He said: “Every day teachers across Scotland are faced with situations where they feel they have to intervene to physically restrain a pupil to try to prevent them hurting themselves or others.

“This much-needed guidance has been in the pipeline since 2020, yet four years later still nothing has materialised while teachers are experiencing increasing levels of serious disruption and violence in their schools

“The Scottish government must fulfil its responsibility to teachers and commit to working with us to get this guidance published as soon as possible.”

Draft guidance published by ministers in 2020 said restraint should only be used for the “shortest time necessary and in the safest, least restrictive manner” and not form any part of behaviour or education plans.

At this weekend’s NASUWT conference, Scottish teachers will argue their safety and careers are on the line, with the Scottish government failing to meet a pledge to publish more concrete guidance by the end of 2023.

Statistics published from a union survey in 2023 showed four in ten Scottish teachers reported experiencing violence or physical abuse in the previous 12 months, with 93% saying the issue had increased.
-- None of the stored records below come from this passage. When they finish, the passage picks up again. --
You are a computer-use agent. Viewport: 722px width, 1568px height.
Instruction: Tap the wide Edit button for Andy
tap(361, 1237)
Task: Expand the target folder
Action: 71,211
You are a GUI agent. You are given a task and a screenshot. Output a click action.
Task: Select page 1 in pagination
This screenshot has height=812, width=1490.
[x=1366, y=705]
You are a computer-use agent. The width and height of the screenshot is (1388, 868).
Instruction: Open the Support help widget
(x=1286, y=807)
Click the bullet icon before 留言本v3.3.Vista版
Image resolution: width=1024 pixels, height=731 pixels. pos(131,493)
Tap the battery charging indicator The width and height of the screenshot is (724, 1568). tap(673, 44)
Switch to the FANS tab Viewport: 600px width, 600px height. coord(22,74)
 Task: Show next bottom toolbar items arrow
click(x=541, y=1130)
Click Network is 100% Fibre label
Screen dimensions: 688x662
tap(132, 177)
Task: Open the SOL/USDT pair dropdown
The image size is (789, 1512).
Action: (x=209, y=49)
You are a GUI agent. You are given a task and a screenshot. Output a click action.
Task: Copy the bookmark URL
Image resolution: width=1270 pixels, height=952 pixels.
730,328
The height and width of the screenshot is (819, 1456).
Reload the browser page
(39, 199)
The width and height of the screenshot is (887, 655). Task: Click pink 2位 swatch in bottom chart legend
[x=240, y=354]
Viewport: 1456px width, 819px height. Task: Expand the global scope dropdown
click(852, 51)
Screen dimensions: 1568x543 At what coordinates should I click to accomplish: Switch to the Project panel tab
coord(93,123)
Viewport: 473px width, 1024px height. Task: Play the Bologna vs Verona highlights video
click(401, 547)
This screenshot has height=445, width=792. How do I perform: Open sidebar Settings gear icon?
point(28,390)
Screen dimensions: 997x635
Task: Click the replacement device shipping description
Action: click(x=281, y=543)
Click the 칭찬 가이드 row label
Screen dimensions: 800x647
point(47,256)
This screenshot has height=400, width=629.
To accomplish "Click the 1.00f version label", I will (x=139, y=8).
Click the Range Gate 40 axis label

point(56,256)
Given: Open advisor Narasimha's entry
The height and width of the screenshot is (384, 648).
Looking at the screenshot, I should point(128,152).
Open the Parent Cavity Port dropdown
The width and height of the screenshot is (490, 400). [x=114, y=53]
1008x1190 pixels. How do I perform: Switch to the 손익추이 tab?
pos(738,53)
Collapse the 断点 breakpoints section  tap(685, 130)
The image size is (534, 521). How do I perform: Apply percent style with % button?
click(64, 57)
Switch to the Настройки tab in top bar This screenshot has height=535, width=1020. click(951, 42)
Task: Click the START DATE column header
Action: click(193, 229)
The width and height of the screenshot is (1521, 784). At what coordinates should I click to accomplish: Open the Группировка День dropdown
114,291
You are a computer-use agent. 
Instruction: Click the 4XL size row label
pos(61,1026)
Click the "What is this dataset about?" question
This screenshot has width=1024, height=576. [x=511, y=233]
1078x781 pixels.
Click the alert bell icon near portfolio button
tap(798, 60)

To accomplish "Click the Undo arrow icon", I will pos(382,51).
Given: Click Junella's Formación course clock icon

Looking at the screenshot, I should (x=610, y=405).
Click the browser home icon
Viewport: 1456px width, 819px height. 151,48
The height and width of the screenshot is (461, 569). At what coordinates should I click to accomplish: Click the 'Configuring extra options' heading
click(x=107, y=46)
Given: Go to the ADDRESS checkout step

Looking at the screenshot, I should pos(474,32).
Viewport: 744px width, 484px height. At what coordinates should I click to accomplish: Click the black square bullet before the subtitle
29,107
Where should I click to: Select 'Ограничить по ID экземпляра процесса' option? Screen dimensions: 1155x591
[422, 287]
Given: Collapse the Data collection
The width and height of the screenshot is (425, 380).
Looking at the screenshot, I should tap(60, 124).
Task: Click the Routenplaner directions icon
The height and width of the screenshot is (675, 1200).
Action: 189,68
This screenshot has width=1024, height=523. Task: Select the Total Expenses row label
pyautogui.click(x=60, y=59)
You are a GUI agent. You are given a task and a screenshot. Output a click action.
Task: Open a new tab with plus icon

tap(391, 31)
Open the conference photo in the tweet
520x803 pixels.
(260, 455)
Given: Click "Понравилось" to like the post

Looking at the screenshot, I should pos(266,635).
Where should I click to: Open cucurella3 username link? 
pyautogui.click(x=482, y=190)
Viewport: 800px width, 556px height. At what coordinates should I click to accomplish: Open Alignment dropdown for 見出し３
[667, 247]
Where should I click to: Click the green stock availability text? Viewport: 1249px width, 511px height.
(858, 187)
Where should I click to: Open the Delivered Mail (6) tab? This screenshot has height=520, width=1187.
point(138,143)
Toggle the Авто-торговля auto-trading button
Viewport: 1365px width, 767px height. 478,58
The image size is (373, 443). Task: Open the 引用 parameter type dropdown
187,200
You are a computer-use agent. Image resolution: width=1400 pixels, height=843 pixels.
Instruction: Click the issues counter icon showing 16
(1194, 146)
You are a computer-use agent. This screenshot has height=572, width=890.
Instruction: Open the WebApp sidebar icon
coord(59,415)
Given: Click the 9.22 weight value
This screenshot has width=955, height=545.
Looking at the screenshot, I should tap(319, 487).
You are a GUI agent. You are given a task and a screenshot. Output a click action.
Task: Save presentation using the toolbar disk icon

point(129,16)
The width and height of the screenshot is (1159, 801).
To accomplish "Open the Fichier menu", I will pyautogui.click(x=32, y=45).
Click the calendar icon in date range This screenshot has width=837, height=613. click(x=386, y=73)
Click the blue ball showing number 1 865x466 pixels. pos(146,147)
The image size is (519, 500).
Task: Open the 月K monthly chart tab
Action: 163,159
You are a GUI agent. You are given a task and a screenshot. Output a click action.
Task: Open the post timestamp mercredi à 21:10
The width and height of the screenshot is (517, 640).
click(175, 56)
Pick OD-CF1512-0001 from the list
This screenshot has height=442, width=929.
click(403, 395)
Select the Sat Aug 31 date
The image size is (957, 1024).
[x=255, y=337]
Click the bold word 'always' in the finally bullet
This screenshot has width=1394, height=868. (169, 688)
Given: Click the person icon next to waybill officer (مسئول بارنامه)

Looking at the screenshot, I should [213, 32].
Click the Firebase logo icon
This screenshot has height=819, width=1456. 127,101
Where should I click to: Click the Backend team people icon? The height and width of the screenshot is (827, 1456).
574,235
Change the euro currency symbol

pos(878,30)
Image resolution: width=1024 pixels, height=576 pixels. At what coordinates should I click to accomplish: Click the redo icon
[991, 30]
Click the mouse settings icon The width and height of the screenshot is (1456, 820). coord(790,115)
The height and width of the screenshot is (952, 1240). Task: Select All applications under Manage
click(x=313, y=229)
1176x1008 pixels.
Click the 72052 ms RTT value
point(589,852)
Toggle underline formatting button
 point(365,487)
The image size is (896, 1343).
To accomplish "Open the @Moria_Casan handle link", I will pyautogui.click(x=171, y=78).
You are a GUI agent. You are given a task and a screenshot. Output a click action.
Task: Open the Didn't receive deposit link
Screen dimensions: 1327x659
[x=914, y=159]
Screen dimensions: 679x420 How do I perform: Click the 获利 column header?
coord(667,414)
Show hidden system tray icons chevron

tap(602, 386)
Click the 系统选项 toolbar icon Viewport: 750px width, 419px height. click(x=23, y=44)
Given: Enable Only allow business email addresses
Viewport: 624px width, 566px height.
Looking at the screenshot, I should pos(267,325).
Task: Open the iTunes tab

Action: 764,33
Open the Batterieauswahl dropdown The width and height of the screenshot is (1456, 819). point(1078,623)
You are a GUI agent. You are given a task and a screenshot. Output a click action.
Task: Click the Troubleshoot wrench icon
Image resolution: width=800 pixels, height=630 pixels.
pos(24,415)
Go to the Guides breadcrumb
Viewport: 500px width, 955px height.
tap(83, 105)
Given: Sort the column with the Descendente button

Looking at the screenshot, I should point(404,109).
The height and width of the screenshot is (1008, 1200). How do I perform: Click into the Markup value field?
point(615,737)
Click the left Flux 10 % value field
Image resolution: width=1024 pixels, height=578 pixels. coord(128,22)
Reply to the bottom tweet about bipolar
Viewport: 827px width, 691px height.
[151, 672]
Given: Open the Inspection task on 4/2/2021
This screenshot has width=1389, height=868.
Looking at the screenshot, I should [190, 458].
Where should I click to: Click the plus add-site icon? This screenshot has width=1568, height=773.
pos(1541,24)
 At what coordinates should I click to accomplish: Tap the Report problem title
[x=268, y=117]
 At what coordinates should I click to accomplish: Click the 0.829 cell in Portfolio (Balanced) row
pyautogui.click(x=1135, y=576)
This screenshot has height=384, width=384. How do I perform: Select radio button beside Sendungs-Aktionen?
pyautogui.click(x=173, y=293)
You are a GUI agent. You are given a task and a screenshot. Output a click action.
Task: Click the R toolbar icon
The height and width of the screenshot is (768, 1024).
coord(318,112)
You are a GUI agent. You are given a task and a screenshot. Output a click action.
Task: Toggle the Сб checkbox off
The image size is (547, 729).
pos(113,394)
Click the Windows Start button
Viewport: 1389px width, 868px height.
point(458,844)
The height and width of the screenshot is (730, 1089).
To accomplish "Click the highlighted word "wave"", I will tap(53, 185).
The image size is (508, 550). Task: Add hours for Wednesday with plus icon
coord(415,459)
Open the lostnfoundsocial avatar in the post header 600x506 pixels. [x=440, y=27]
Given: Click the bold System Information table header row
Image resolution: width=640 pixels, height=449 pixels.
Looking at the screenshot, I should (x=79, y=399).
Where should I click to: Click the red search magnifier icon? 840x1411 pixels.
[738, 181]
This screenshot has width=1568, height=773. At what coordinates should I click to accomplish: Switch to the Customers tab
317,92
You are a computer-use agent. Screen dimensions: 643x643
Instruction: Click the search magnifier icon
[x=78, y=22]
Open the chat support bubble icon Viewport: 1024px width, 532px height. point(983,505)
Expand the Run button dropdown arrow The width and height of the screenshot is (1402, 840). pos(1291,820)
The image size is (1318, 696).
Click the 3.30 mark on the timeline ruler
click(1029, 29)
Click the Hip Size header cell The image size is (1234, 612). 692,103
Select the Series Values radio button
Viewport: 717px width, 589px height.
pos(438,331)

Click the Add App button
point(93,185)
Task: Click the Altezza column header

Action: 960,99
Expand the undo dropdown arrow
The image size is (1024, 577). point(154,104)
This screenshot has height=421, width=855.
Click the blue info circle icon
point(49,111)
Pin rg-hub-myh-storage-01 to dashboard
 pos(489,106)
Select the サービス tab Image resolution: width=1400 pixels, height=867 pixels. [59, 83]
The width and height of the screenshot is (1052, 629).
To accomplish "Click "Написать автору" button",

A Scottish government spokesperson said restraint and seclusion in schools should only be used as a last resort to prevent the risk of harm, and existing guidance from 2017 remained in place.

“We consulted on a draft of our new human-rights based guidance in 2022. We are committed to publishing final guidance as soon as possible, with the physical intervention working group being reconvened to make amendments to the guidance ahead of its publication,” they said.

“In addition, the Scottish government is currently exploring options for strengthening the legal framework in this area, including the option of statutory guidance.”